A semiparametric Gumbel regression model for analyzing longitudinal data with non-normal tails.

Abstract

Abnormal longitudinal values in biomarkers can be a sign of abnormal status or signal development of a disease. Identifying new biomarkers for early and efficient disease detection is crucial for disease prevention. Compared to the majority of the healthy general population, abnormal values are located within the tails of the biomarker distribution. Thus, parametric regression models that accommodate abnormal values in biomarkers can better detect the association between biomarkers and disease. In this article, we propose semiparametric Gumbel regression models for (1) longitudinal continuous biomarker outcomes, (2) flexibly modeling the time-effect on the outcome, and (3) accounting for the measurement error in biomarker measurements.
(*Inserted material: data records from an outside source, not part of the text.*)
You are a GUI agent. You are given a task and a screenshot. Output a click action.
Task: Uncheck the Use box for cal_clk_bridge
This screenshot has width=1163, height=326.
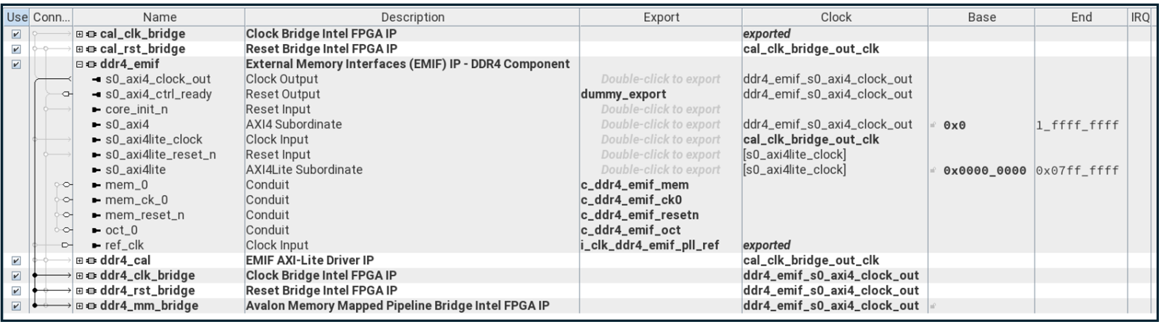click(16, 35)
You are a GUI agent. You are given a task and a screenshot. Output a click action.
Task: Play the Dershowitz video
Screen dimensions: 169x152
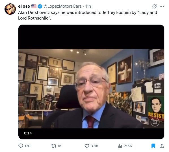point(91,82)
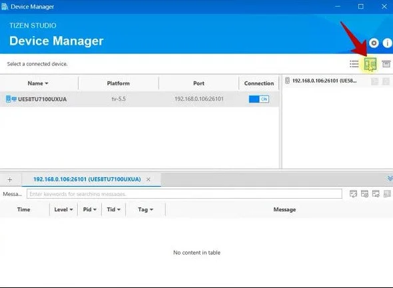Click the message keyword search field

pyautogui.click(x=185, y=194)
We adopted the EM algorithm in combination with a two-dimensional grid search to estimate regression parameters and a function of time-effect. We proposed an efficient asymptotic variance estimator for regression parameter estimates. The proposed estimator is asymptotically unbiased in both theory and simulation studies. We applied the proposed model and two other models to investigate associations between fasting blood glucose biomarkers and potential risk factors from a diabetes ancillary study to the Atherosclerosis Risk in Communities (ARIC) study. The real data application was illustrated by fitting the proposed regression model and graphically evaluating the goodness-of-fit value.